Stored data entries:
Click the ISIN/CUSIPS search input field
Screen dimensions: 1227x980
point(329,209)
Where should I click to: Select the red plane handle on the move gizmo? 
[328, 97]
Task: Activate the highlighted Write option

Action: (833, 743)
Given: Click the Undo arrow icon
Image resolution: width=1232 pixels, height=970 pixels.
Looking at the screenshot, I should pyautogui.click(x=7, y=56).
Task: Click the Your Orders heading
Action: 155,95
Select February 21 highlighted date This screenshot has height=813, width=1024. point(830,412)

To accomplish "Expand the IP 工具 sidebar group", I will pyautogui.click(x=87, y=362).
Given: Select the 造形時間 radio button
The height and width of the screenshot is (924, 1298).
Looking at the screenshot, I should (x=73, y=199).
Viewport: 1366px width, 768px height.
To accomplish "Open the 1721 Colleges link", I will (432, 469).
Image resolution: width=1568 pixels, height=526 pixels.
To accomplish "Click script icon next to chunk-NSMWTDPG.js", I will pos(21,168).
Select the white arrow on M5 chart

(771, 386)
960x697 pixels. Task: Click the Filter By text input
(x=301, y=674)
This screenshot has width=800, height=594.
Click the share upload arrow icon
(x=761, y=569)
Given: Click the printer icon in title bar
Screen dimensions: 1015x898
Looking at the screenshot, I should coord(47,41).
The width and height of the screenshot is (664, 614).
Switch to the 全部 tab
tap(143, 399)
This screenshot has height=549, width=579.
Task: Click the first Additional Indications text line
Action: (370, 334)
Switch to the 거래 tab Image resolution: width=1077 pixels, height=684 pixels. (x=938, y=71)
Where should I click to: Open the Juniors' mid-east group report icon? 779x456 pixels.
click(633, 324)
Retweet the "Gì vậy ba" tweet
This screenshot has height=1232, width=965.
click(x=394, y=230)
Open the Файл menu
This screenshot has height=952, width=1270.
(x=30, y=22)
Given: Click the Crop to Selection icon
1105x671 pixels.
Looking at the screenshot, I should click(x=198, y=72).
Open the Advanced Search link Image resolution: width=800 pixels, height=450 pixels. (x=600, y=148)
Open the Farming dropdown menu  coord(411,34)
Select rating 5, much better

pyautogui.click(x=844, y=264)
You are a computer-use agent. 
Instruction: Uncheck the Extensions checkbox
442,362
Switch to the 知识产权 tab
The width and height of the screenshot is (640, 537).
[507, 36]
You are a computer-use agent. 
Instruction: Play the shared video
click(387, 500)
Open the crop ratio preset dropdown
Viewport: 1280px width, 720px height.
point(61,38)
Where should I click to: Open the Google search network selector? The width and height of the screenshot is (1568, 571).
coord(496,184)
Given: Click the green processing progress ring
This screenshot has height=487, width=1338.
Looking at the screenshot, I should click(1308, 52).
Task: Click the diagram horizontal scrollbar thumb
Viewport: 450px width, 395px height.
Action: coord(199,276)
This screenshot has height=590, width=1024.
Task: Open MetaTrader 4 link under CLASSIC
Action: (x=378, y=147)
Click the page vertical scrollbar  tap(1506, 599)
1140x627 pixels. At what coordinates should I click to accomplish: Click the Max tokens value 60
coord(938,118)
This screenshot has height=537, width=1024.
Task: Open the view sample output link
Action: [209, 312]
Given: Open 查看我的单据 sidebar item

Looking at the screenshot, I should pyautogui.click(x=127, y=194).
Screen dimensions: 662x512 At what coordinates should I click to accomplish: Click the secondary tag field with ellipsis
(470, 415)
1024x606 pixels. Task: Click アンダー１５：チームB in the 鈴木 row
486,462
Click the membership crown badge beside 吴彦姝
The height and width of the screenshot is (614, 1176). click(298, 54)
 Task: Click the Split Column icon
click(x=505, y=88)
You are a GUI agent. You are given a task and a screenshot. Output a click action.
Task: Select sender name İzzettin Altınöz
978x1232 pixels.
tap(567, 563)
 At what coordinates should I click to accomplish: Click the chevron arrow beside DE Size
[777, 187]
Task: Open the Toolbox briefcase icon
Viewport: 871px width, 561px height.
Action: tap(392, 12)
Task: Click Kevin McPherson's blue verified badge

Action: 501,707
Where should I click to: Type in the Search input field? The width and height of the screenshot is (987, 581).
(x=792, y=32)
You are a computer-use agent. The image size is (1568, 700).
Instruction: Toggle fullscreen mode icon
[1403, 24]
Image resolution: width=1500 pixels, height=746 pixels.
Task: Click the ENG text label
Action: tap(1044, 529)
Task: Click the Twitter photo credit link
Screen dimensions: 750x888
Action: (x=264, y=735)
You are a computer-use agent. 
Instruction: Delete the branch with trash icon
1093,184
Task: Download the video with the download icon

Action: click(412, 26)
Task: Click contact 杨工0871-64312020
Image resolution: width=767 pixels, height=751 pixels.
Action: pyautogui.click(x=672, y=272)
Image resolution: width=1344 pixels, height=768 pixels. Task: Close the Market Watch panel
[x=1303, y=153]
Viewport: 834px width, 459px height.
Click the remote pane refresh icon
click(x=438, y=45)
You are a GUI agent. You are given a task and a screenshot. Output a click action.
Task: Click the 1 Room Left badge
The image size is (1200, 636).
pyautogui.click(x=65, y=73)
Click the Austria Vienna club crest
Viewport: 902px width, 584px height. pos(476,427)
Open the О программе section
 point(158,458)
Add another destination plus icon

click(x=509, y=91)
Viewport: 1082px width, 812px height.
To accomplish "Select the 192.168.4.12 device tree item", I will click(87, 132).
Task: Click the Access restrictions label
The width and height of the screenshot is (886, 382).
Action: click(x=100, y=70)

:: How to complete this task ::
In these entries, please give the number of lines holding the string "scrollbar" and nothing more.

:: Expected output ::
2